#### RECORDS FOR THE TASK:
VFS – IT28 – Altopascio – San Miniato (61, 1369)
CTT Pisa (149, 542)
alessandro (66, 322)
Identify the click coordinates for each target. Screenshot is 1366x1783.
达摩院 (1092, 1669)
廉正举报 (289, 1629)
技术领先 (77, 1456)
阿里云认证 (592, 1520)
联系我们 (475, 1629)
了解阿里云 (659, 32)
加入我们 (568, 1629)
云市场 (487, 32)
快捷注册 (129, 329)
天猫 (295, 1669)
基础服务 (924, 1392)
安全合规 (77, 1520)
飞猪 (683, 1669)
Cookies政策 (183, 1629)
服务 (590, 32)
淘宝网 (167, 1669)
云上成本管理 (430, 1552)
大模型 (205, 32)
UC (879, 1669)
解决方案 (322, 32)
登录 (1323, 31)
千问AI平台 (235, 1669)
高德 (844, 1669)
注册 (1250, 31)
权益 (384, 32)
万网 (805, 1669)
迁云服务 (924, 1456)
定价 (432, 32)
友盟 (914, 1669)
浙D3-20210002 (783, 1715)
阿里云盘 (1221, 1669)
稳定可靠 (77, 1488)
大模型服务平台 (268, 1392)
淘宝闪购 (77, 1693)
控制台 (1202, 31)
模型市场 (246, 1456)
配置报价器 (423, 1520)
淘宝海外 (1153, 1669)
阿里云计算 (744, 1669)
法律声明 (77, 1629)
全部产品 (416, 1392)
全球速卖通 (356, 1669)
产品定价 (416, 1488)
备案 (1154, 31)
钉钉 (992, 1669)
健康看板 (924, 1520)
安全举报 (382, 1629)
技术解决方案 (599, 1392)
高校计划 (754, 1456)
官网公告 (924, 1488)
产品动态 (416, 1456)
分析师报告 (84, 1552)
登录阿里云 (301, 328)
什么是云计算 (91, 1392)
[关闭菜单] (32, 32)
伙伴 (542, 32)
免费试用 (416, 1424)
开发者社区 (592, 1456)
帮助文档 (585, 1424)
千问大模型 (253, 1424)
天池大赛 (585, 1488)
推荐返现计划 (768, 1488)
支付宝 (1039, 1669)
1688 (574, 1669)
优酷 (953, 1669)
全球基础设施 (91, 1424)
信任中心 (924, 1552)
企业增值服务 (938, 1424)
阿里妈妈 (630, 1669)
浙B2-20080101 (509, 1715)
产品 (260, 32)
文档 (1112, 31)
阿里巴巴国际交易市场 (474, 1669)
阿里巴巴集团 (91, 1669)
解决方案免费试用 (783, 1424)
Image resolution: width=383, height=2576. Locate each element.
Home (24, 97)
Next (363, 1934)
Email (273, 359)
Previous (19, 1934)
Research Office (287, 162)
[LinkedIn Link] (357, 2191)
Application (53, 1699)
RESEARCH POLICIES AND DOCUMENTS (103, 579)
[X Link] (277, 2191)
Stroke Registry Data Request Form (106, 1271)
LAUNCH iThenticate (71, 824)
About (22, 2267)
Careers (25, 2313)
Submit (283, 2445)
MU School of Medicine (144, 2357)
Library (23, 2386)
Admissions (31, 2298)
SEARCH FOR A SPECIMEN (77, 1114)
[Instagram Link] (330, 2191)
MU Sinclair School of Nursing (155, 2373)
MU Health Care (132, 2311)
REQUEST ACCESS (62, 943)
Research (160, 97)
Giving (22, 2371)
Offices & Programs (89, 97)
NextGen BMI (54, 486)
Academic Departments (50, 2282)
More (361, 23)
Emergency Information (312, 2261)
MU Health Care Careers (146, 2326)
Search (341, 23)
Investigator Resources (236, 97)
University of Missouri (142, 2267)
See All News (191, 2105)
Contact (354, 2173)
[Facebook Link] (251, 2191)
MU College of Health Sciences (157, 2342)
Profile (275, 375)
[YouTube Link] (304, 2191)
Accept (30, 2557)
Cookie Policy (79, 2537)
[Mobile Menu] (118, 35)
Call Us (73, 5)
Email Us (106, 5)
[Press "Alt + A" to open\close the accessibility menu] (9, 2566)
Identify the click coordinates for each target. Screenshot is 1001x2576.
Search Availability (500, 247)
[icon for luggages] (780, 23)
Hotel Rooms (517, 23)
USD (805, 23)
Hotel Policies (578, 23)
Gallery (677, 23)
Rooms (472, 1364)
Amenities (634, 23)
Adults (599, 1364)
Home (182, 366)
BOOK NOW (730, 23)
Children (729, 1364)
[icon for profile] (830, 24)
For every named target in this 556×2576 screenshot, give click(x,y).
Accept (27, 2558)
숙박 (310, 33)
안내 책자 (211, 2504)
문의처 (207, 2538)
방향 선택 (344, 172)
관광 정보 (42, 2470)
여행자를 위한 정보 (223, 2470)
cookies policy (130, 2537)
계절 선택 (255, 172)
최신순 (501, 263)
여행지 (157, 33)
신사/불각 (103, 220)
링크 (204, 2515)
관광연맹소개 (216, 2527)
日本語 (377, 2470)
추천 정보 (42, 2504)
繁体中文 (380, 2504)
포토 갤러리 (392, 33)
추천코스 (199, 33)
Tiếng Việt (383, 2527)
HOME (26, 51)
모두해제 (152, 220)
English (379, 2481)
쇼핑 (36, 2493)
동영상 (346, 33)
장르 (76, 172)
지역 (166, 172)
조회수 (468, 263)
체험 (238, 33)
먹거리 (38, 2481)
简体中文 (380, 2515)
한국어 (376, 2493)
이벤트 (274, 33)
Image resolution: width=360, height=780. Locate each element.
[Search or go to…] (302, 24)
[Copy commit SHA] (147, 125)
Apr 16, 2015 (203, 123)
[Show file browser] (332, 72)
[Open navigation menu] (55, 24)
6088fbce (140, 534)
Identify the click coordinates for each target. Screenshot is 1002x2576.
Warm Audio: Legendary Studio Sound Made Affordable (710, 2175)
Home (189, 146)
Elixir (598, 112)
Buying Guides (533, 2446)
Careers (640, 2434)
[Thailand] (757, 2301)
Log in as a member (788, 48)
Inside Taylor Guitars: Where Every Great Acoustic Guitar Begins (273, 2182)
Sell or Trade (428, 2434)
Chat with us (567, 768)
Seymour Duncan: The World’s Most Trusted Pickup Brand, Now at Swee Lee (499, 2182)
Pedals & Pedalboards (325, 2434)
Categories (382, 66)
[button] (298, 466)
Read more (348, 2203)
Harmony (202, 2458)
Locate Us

#### TASK TO CARRY OUT:
The answer should repeat every line of the listing exactly.

#### SOLUTION TO THIS EXERCISE:
VFS – IT28 – Altopascio – San Miniato (61, 1369)
CTT Pisa (149, 542)
alessandro (66, 322)
Identify the click coordinates for each target. Screenshot is 1366x1783.
达摩院 (1092, 1669)
廉正举报 (289, 1629)
技术领先 (77, 1456)
阿里云认证 (592, 1520)
联系我们 (475, 1629)
了解阿里云 (659, 32)
加入我们 (568, 1629)
云市场 (487, 32)
快捷注册 (129, 329)
天猫 (295, 1669)
基础服务 (924, 1392)
安全合规 (77, 1520)
飞猪 (683, 1669)
Cookies政策 (183, 1629)
服务 (590, 32)
淘宝网 (167, 1669)
云上成本管理 (430, 1552)
大模型 (205, 32)
UC (879, 1669)
解决方案 (322, 32)
登录 (1323, 31)
千问AI平台 (235, 1669)
高德 (844, 1669)
注册 (1250, 31)
权益 (384, 32)
万网 (805, 1669)
迁云服务 (924, 1456)
定价 (432, 32)
友盟 (914, 1669)
浙D3-20210002 (783, 1715)
阿里云盘 (1221, 1669)
稳定可靠 (77, 1488)
大模型服务平台 (268, 1392)
淘宝闪购 (77, 1693)
控制台 (1202, 31)
模型市场 (246, 1456)
配置报价器 (423, 1520)
淘宝海外 (1153, 1669)
阿里云计算 (744, 1669)
法律声明 (77, 1629)
全部产品 (416, 1392)
全球速卖通 (356, 1669)
产品定价 (416, 1488)
备案 (1154, 31)
钉钉 (992, 1669)
健康看板 (924, 1520)
安全举报 (382, 1629)
技术解决方案 (599, 1392)
高校计划 (754, 1456)
官网公告 (924, 1488)
产品动态 (416, 1456)
分析师报告 (84, 1552)
登录阿里云 (301, 328)
什么是云计算 (91, 1392)
[关闭菜单] (32, 32)
伙伴 (542, 32)
免费试用 (416, 1424)
开发者社区 (592, 1456)
帮助文档 (585, 1424)
千问大模型 (253, 1424)
天池大赛 (585, 1488)
推荐返现计划 (768, 1488)
支付宝 (1039, 1669)
1688 (574, 1669)
优酷 (953, 1669)
全球基础设施 (91, 1424)
信任中心 (924, 1552)
企业增值服务 (938, 1424)
阿里妈妈 (630, 1669)
浙B2-20080101 (509, 1715)
产品 (260, 32)
文档 (1112, 31)
阿里巴巴国际交易市场 (474, 1669)
阿里巴巴集团 (91, 1669)
解决方案免费试用 (783, 1424)
Image resolution: width=383, height=2576. Locate each element.
Home (24, 97)
Next (363, 1934)
Email (273, 359)
Previous (19, 1934)
Research Office (287, 162)
[LinkedIn Link] (357, 2191)
Application (53, 1699)
RESEARCH POLICIES AND DOCUMENTS (103, 579)
[X Link] (277, 2191)
Stroke Registry Data Request Form (106, 1271)
LAUNCH iThenticate (71, 824)
About (22, 2267)
Careers (25, 2313)
Submit (283, 2445)
MU School of Medicine (144, 2357)
Library (23, 2386)
Admissions (31, 2298)
SEARCH FOR A SPECIMEN (77, 1114)
[Instagram Link] (330, 2191)
MU Sinclair School of Nursing (155, 2373)
MU Health Care (132, 2311)
REQUEST ACCESS (62, 943)
Research (160, 97)
Giving (22, 2371)
Offices & Programs (89, 97)
NextGen BMI (54, 486)
Academic Departments (50, 2282)
More (361, 23)
Emergency Information (312, 2261)
MU Health Care Careers (146, 2326)
Search (341, 23)
Investigator Resources (236, 97)
University of Missouri (142, 2267)
See All News (191, 2105)
Contact (354, 2173)
[Facebook Link] (251, 2191)
MU College of Health Sciences (157, 2342)
Profile (275, 375)
[YouTube Link] (304, 2191)
Accept (30, 2557)
Cookie Policy (79, 2537)
[Mobile Menu] (118, 35)
Call Us (73, 5)
Email Us (106, 5)
[Press "Alt + A" to open\close the accessibility menu] (9, 2566)
Identify the click coordinates for each target. Screenshot is 1001x2576.
Search Availability (500, 247)
[icon for luggages] (780, 23)
Hotel Rooms (517, 23)
USD (805, 23)
Hotel Policies (578, 23)
Gallery (677, 23)
Rooms (472, 1364)
Amenities (634, 23)
Adults (599, 1364)
Home (182, 366)
BOOK NOW (730, 23)
Children (729, 1364)
[icon for profile] (830, 24)
For every named target in this 556×2576 screenshot, give click(x,y).
Accept (27, 2558)
숙박 (310, 33)
안내 책자 (211, 2504)
문의처 (207, 2538)
방향 선택 (344, 172)
관광 정보 (42, 2470)
여행자를 위한 정보 (223, 2470)
cookies policy (130, 2537)
계절 선택 (255, 172)
최신순 (501, 263)
여행지 (157, 33)
신사/불각 (103, 220)
링크 (204, 2515)
관광연맹소개 (216, 2527)
日本語 (377, 2470)
추천 정보 (42, 2504)
繁体中文 (380, 2504)
포토 갤러리 (392, 33)
추천코스 (199, 33)
Tiếng Việt (383, 2527)
HOME (26, 51)
모두해제 (152, 220)
English (379, 2481)
쇼핑 (36, 2493)
동영상 (346, 33)
장르 (76, 172)
지역 (166, 172)
조회수 (468, 263)
체험 (238, 33)
먹거리 (38, 2481)
简体中文 (380, 2515)
한국어 (376, 2493)
이벤트 (274, 33)
Image resolution: width=360, height=780. Locate each element.
[Search or go to…] (302, 24)
[Copy commit SHA] (147, 125)
Apr 16, 2015 (203, 123)
[Show file browser] (332, 72)
[Open navigation menu] (55, 24)
6088fbce (140, 534)
Identify the click coordinates for each target. Screenshot is 1002x2576.
Warm Audio: Legendary Studio Sound Made Affordable (710, 2175)
Home (189, 146)
Elixir (598, 112)
Buying Guides (533, 2446)
Careers (640, 2434)
[Thailand] (757, 2301)
Log in as a member (788, 48)
Inside Taylor Guitars: Where Every Great Acoustic Guitar Begins (273, 2182)
Sell or Trade (428, 2434)
Chat with us (567, 768)
Seymour Duncan: The World’s Most Trusted Pickup Brand, Now at Swee Lee (499, 2182)
Pedals & Pedalboards (325, 2434)
Categories (382, 66)
[button] (298, 466)
Read more (348, 2203)
Harmony (202, 2458)
Locate Us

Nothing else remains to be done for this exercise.